For a better neonatal care
Our country doesn’t have guideline on proper recording on maternal, perinatal and neonatal death (MPND) now but by 2018, there will be guidelines for a proper recording system.
Although maternal neonatal death rate is conducted quarterly in the districts and annually at the national level, but lacks proper guidance/guideline., “Appraisal on maternal perinatal and neonatal death surveillance and response (MPNDSR) guideline 2016” was presented during the 4th Biennial Health Conference recently.
The objectives of the MPNDSR guideline is to notified of Maternal, Perinatal and Neonatal Deaths and Reporting of Maternal, Perinatal and Neonatal Deaths.
It includes the routine identification, notification, quantification, and determination of causes and avoidability of all perinatal, neonatal and maternal deaths, as well as the use of this information to respond with actions that will prevent future deaths.
Investigation should be carried out only after 21 days of the incident. The investigation and reporting to the RMNHP Program should be done as in health facility where deaths have occurred.
Then district health officer (DHO) or institutional head should conduct review, analysis, make recommendation and responds and submit report to the program quarterly including zero reporting.

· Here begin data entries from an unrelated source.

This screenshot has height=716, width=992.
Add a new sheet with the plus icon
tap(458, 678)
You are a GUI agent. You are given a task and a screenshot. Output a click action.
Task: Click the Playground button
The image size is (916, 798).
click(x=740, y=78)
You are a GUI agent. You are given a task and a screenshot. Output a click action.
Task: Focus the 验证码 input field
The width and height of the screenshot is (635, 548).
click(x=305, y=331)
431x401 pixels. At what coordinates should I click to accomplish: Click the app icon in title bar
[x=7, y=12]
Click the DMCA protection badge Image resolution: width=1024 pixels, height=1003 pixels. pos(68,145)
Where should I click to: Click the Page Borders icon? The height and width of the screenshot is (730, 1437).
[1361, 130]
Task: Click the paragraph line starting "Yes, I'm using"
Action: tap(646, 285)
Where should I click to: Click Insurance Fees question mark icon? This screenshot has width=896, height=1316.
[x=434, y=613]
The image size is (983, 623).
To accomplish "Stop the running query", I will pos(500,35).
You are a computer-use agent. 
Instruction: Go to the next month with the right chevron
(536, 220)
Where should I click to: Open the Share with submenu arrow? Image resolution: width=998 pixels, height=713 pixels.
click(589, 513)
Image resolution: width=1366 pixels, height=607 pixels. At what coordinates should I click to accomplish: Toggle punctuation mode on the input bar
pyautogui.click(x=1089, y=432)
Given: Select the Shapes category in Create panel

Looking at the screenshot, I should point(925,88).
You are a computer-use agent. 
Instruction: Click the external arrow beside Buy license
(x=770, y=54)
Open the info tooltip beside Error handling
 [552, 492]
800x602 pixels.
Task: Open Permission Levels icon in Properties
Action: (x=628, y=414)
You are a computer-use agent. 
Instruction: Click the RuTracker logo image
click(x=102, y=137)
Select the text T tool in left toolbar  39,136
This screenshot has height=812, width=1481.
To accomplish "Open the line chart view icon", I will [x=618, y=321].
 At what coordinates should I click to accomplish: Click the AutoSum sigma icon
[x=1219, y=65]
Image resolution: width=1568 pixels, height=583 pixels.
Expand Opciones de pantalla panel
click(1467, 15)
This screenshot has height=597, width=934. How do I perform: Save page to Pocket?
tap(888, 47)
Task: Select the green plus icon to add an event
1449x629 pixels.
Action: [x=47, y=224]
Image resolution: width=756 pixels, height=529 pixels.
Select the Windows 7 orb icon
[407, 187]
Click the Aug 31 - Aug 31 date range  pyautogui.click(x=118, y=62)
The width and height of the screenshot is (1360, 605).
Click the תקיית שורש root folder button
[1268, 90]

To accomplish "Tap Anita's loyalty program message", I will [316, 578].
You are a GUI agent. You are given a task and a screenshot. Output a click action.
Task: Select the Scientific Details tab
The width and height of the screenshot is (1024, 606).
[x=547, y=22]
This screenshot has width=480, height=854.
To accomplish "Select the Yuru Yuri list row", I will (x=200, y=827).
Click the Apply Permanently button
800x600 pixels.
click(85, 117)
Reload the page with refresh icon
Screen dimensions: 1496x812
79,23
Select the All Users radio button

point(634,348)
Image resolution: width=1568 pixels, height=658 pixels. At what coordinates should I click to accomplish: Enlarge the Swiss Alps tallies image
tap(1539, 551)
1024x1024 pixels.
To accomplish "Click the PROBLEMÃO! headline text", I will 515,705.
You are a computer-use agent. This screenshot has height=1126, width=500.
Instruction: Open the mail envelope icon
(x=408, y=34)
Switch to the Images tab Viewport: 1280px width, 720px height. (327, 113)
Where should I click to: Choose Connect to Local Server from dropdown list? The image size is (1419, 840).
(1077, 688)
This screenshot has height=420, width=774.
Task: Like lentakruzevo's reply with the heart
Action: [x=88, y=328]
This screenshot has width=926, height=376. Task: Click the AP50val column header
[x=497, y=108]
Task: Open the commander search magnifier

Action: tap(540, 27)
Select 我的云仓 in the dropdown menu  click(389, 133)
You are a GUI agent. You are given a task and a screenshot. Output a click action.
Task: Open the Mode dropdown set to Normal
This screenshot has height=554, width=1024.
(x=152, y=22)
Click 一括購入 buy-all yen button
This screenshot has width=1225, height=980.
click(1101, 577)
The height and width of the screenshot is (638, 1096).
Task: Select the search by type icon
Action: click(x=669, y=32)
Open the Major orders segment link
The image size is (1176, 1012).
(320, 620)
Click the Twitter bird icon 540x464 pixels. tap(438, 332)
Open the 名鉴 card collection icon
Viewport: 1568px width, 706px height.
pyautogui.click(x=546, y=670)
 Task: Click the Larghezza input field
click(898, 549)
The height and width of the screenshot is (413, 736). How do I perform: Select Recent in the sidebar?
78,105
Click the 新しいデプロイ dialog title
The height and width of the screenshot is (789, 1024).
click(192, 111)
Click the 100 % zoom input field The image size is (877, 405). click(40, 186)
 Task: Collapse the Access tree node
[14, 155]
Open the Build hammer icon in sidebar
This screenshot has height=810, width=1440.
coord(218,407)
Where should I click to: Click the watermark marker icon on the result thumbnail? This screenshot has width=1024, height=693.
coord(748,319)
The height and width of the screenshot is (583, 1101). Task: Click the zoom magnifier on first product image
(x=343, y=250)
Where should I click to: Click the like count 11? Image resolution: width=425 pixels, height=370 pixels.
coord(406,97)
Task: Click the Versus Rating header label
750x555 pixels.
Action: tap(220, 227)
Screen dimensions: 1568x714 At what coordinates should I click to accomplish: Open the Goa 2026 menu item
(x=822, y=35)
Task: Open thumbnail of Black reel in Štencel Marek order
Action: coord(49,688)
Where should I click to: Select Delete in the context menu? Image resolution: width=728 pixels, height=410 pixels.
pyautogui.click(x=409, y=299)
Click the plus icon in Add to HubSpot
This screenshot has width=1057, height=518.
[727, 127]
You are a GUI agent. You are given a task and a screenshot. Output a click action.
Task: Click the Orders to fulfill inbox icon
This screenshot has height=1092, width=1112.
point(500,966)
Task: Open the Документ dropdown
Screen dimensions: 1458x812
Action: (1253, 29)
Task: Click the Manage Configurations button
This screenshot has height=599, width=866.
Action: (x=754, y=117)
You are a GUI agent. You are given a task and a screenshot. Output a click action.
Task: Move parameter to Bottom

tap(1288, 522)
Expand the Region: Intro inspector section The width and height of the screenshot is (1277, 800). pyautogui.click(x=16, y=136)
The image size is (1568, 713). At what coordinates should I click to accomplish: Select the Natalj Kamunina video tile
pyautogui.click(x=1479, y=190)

The guideline also includes that it should also determine death during the pregnancy or 42 days after the termination of pregnancy.
Then each health facility including Na- tional and Regional Referral Hospitals, Military Hospitals should report deaths to the DHO monthly by 7th of the following months in the prescribed forms. Even in the absence of deaths, zero reporting should be done.
Finally the DHO should compile and submit complete report to the Reproductive, Maternal and Neonatal Health Program quarterly on 15th of the first month of the following quarter.
All health centers should line list pregnant women in the community and collect information about outcomes of pregnancy.
However, all deaths (maternal, perinatal or neonatal) that occur on en-route, reporting should be done by the referring hospital.
And, all deaths (maternal or neonatal) that occur in the higher health facility for all referred cases should be reported by the higher health facility.
Also all deaths (maternal or neonatal) where the death occurs en route from home to health facility should be reported as communitybased death.
Investigation team should collect the information on causes of deaths which include socio-economic and cultural factors, accessibility of facilities, and quality of care.
As this is going to be an important exercise to find out the reasons for the maternal, perinatal and neonatal death in the country, the guidelines should be well tested with the changing times in order to provide our policy makers with all facts and figures to enable them to take appropriate decisions with will have a long impact in improving the life of our infants.